このポジションは普通、サスケのものですよね。
あのでも、サクラ、がっちり抱き着いてきてますんで、少し大目に見てやって下さい。


穴が空きそうな程に見てくるサスケの視線に気づかないフリをしつつ、サクラの短くなった髪をふわふわと撫でる。

するとイノがサスケを怪我の手当ての為に呼んだ。


イノ、GJ!
サスケが私から視線を外してくれる、次いで嫉妬によりサクラがそっちへ行く、つまりイコールサスケの視線が私から外れる…!

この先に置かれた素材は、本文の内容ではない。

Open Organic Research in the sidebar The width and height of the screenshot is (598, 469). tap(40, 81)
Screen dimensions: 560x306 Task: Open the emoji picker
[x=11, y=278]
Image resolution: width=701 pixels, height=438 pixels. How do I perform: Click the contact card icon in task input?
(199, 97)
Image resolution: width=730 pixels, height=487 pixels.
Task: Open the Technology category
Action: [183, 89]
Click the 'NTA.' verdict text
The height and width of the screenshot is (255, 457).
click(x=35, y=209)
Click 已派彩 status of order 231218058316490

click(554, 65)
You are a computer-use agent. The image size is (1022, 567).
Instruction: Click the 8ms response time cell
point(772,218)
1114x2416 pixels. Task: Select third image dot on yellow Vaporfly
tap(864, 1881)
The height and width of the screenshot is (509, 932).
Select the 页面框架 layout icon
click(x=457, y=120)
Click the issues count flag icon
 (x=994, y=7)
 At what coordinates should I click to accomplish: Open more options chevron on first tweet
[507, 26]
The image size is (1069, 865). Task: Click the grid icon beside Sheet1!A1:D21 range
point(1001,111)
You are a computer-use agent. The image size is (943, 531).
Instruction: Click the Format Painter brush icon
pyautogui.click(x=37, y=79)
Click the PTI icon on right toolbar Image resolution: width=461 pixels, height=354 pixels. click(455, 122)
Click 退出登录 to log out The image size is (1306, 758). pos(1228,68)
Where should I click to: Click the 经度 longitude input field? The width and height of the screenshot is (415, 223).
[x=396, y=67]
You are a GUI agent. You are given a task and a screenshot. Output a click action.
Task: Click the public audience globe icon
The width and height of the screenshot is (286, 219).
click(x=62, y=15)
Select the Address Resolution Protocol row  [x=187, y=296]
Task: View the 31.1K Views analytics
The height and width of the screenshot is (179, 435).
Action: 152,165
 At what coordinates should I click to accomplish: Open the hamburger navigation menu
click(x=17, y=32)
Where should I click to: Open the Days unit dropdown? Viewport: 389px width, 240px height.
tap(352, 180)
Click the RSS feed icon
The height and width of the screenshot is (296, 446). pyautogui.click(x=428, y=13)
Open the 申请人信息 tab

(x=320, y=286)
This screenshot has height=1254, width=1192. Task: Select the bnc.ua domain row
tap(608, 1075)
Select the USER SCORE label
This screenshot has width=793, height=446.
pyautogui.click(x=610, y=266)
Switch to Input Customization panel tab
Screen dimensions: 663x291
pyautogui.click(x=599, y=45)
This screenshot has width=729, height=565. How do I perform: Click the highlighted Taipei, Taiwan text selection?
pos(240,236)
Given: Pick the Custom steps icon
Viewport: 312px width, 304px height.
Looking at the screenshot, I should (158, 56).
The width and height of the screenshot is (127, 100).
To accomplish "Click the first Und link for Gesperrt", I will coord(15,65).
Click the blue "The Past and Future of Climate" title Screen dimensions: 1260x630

「サクラ、短い髪も似合っているけれど、整えよう?イノが器用だからやってもらったらどうかな」
「…ん、そうね」


鼻をすすってニコリと笑い、サクラはイノの方へと歩いていく。

その背中を少し見送ってから、私はその場から離れて木々が繁る方へと歩いてきた。


「――っ…」


この場所に着いた時の光景を思い出して、思わず息をのんだ。

――ボロボロな三人。
ナルトは気絶していて、サクラの髪は短くなっていて。


「私が…っ、もっと早く、来ていたら…!」


三人はここまで傷付かなかったかもしれない。
いや、絶対に傷付けたりなんてさせなかった!
そして何より――!


「私のせいだ、っ…!」



サクラがサスケに抱き着くのを、ベストポジションで見られたかもしれないのに…!



木に背中を預けてズルズルとしゃがみこむ。
頭を抱え込んでぐしゃりと髪の毛を握り締めた。


うああ!見たかった!
すごく、見たかった!
せめて前に何も無い状態で見たかった!
前に数本木があったから、少しばかり隠れてしまっていたんだよ…!
私の馬鹿野郎!
いっぺん死んじまえ!
嘘だけど!



「――お前は忍には向いていない」



すると左上から、つい数時間前に聞いた声音が聞こえて私はゆっくりと顔を上げた。


「…ネジさん…」
「今更仲間を傷つけられたことを悔やんでどうする。運命は、変えることなど出来ない…!」


ギッ…!と目を鋭くしたネジさんの瞳を見つめる。


――白い、瞳…、白眼…。
そういえば白眼は数百メートル先を見渡せたり、物体を透視する能力もあったな…。
……はっ!
もしかしてネジさんなら、どんな場所もベストポジションになるのか…?!



「自分の身体を上手く管理出来ない奴が、上手く戦える筈はない。お前に名を聞くのは、もう少し考えられるようになってからだ」



白眼は血継限界な筈だけれど…自分の身体を上手に管理出来たら、白眼を開眼出来るんだろうか…!


私はバッ!と立ち上がりネジさんの両手を掴んだ。


「ネジさん、是非…!師匠と呼ばせてください…!」
「…?!な、何を言ってるんだ、お前は」
「先輩、いや…先生?むしろネジ仙人と…!」
「俺をおちょくっているのかお前は…!」






110505.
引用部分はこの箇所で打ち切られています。